# Therapeutic Injection w/office visit



## mlittle17@hotmail.com (Apr 6, 2015)

Code 96372 (administration of therapeutic injection):  I was taught that the administration of 'therapeutic' injections was always bundled into the office visit (E/M) code so that all that was billed out was the E/M code and the J code for the drug administered.  Is this correct? Or have I been mistrained?


----------



## mitchellde (Apr 6, 2015)

If the purpose of the visit is to receive the injection then you do not bill a visit level, you bill the injection admin with the J code.  If the visit is significant and separately identifiable from the Injection, then you add a 25 modifier to the E&M plus bill the 96372 plus the J code.  You can never substitute an E&M for the injection admin.


----------



## LEE ANN (Jun 15, 2015)

mitchellde said:


> If the purpose of the visit is to receive the injection then you do not bill a visit level, you bill the injection admin with the J code.  If the visit is significant and separately identifiable from the Injection, then you add a 25 modifier to the E&M plus bill the 96372 plus the J code.  You can never substitute an E&M for the injection admin.

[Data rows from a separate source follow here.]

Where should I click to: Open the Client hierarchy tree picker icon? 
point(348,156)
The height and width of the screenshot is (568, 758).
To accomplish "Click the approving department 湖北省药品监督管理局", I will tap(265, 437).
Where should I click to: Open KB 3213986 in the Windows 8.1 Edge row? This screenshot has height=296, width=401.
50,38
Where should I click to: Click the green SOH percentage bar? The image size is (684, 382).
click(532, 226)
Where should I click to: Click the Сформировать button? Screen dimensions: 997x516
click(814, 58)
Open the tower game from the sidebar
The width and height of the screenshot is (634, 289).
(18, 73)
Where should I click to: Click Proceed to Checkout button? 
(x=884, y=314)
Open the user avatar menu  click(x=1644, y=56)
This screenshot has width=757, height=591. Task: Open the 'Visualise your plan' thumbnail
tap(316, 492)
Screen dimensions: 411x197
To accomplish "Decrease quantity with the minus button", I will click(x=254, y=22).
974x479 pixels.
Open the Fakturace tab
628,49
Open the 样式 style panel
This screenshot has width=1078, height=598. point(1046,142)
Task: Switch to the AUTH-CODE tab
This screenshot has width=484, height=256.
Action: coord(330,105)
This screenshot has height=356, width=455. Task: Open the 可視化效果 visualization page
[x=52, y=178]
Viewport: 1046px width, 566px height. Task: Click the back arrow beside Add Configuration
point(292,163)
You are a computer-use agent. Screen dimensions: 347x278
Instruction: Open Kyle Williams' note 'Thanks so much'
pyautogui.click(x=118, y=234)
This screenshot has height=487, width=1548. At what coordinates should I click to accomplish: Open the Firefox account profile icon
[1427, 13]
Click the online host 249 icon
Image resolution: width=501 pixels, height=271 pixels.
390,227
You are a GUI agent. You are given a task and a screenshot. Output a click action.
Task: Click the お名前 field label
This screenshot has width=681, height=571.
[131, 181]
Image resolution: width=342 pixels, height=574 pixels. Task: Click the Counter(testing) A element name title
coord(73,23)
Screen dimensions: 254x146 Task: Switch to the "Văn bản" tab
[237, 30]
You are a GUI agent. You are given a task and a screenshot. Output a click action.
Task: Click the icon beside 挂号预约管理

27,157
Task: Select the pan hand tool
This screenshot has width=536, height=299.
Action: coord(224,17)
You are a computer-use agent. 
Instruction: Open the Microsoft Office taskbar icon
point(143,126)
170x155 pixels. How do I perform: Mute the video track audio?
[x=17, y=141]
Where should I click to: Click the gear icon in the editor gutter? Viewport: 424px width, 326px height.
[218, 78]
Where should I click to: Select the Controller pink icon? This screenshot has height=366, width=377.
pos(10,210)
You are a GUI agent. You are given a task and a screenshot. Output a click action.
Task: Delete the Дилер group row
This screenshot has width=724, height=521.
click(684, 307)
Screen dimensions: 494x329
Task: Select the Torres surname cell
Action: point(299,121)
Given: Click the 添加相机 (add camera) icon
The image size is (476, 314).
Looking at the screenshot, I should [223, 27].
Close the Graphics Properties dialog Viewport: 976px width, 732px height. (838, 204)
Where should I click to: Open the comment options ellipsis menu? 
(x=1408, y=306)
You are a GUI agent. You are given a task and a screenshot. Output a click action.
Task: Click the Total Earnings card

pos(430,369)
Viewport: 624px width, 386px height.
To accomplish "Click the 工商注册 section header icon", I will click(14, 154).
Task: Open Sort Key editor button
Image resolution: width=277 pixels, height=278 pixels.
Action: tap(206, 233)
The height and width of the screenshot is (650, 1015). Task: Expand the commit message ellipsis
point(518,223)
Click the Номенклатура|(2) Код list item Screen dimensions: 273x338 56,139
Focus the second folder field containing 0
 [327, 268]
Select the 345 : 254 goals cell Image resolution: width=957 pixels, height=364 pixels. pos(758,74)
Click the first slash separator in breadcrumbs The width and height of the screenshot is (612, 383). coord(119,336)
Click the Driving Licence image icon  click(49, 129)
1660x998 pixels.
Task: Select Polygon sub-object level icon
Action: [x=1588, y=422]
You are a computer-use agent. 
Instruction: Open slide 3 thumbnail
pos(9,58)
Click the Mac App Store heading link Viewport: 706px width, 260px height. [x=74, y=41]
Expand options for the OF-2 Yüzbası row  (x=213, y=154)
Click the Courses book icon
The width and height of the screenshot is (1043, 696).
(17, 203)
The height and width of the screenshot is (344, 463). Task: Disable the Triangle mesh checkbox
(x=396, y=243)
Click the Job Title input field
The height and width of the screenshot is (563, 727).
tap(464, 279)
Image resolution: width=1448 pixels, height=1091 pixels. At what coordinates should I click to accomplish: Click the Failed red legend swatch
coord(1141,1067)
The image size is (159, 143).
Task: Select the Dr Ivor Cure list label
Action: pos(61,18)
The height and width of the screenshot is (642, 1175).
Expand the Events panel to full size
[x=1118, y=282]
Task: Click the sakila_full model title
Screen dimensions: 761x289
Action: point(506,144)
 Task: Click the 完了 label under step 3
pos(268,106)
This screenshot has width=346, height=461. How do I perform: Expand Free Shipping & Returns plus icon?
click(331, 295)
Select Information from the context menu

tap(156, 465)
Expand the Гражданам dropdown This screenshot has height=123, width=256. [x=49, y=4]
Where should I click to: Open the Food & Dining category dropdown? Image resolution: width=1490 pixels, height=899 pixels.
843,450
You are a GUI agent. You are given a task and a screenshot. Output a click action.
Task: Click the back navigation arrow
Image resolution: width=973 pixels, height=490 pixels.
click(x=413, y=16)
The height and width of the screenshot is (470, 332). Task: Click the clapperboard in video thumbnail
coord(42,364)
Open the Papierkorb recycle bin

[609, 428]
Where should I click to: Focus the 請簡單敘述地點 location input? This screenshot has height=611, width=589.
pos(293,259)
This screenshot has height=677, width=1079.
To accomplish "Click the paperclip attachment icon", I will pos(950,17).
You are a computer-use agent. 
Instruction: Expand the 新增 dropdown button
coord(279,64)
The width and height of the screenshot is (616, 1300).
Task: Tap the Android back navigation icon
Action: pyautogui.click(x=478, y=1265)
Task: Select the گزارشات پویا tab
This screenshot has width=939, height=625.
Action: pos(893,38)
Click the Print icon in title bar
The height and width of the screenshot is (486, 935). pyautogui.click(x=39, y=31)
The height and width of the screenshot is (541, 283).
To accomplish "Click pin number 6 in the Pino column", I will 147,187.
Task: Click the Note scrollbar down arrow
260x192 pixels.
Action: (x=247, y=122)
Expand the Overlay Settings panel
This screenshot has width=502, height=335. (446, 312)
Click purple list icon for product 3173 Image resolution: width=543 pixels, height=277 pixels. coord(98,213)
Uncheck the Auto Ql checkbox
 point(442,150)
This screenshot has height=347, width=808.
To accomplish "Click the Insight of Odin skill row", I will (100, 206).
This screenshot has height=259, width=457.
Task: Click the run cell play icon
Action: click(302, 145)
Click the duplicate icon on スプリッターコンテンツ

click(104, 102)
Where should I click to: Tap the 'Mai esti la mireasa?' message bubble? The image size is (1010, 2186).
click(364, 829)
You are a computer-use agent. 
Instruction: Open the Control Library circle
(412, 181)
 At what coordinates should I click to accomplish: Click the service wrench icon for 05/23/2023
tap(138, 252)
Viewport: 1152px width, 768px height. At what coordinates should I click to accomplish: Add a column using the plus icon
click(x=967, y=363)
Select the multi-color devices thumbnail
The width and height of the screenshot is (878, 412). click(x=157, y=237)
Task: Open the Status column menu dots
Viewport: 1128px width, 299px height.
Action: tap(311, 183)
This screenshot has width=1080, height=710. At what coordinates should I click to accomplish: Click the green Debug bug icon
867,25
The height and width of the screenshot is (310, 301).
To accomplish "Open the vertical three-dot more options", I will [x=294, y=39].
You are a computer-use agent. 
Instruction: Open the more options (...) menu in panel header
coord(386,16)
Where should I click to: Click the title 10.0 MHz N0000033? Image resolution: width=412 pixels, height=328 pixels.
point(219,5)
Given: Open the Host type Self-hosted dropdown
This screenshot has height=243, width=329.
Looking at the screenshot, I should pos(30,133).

While I agree and understand what you are saying, where in the guidelines is it documented that you can't bill an admin fee and e/m together. Our providers are struggling with this issue. Showing them what modifier 25 says isn't enough.


----------



## mitchellde (Jun 15, 2015)

When the patient presents just for a planned injection, the assessment of the patient to determine the need for the injection has already been performed in a previous encounter.  Also when the injection is all that is performed with no other complaints by the patient, then you cannot perform an assessment that will meet the 25 modifier criteria; that is, significant and separately identifiable from the need for the injection. The only assessment you will have will be that which had already been performed showing the need for the injection or possibly just body systems randomly examined with no patient complaint to drive the exam.


----------